## Aim of the task
Report all lines of the records that contain "computer".

[Dataset excerpts]

>>>>>

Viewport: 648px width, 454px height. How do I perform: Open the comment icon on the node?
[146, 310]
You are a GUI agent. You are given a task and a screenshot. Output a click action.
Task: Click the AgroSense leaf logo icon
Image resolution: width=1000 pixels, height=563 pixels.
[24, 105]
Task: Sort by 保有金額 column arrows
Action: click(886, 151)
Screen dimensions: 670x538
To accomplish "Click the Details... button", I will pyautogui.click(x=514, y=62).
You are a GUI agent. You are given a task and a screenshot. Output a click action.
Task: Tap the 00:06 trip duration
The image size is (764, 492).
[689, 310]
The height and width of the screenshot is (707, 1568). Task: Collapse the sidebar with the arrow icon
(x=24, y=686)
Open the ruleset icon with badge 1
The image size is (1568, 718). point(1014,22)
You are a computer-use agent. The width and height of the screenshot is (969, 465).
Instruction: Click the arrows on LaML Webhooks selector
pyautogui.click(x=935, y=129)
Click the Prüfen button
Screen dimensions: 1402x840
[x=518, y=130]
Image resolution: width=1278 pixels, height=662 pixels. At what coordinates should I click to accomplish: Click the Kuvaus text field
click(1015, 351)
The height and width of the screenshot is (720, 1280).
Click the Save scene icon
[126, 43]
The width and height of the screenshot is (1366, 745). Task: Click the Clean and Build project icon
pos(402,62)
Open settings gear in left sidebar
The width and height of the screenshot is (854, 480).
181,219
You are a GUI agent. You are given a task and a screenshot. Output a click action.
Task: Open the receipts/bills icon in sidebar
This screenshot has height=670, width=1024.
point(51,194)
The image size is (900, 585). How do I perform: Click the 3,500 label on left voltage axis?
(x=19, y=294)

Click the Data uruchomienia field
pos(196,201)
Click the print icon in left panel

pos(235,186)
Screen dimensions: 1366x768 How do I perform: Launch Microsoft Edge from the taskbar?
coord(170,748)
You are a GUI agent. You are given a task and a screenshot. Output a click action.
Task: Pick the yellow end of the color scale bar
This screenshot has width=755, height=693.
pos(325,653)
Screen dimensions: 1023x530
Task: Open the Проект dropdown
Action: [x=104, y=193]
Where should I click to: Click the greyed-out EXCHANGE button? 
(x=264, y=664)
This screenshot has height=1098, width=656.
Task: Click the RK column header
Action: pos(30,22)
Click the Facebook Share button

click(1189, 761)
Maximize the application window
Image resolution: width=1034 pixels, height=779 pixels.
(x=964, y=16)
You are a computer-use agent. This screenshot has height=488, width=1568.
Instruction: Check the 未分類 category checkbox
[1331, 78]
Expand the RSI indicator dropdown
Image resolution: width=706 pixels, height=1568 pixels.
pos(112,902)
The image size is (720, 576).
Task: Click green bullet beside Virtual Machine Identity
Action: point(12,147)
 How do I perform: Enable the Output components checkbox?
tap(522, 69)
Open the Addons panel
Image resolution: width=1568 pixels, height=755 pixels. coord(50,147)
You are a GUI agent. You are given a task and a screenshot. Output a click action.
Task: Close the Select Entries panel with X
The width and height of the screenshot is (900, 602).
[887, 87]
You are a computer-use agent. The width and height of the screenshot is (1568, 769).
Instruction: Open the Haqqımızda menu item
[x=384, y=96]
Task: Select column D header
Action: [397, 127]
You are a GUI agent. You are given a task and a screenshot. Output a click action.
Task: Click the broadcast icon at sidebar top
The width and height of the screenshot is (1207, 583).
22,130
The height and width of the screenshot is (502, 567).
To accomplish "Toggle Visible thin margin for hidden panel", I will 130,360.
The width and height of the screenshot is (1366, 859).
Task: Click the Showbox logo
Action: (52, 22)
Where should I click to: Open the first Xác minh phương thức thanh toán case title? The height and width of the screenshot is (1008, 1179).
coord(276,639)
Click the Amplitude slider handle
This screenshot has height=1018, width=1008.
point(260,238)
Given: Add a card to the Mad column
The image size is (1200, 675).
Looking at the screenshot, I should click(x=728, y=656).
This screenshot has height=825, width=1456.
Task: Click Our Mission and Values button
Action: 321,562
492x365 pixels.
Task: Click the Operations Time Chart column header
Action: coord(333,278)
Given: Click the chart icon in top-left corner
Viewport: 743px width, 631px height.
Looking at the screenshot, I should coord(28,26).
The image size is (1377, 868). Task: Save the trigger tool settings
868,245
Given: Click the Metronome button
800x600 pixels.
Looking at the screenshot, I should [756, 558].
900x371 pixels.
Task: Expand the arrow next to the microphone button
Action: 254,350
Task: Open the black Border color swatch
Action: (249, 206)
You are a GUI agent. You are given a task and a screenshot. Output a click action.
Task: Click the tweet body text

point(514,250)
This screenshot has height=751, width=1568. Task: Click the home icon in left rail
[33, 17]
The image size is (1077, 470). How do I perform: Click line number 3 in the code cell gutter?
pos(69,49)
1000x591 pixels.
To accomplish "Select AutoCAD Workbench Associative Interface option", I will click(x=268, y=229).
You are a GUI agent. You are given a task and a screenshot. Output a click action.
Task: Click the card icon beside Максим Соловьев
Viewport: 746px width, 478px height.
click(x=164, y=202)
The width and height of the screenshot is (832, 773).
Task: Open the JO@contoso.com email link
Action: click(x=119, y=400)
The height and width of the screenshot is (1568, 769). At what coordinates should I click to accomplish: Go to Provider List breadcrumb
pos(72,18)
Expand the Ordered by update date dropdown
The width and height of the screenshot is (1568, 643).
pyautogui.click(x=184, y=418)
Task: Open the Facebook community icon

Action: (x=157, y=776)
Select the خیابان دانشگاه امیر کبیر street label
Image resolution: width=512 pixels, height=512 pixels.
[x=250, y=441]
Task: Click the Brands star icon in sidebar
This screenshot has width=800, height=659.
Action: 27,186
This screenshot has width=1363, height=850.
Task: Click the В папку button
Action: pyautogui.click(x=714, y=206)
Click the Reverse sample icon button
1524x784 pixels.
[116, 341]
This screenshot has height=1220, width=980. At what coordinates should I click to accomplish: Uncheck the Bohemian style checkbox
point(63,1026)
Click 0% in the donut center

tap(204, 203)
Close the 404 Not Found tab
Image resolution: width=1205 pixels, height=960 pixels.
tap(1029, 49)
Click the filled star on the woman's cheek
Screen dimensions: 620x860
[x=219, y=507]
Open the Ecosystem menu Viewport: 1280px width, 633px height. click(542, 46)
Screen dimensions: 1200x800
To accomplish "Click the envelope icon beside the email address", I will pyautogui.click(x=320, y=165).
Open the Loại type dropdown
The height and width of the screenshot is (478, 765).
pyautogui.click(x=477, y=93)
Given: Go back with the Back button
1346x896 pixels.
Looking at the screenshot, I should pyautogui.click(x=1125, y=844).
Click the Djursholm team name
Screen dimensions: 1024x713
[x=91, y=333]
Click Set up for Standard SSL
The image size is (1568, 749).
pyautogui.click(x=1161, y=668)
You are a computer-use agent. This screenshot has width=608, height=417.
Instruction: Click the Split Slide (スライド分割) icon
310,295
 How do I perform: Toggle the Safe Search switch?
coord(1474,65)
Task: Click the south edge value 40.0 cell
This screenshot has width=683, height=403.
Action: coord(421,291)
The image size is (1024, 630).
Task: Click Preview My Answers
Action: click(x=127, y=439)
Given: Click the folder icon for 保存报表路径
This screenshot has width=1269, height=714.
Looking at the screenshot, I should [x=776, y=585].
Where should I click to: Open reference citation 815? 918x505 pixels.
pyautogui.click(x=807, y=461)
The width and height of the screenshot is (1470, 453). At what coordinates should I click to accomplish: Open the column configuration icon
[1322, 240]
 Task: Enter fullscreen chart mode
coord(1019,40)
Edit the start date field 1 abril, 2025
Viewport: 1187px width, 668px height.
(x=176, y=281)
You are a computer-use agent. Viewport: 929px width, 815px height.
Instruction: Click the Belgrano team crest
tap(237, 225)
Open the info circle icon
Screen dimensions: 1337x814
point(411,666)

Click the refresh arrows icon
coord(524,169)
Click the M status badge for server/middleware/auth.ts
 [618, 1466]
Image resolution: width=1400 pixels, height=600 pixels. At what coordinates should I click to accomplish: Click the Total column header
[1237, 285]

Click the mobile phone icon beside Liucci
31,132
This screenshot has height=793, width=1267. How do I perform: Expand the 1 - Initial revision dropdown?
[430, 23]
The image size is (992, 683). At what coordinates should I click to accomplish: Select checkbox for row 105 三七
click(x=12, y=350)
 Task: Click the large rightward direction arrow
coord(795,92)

<<<<<

## Solution below
You are a computer-use agent. The width and height of the screenshot is (969, 465).
You are a computer-use agent. This screenshot has height=488, width=1568.
You are a computer-use agent. The width and height of the screenshot is (1568, 769).
You are a computer-use agent. This screenshot has width=608, height=417.
You are a computer-use agent. Viewport: 929px width, 815px height.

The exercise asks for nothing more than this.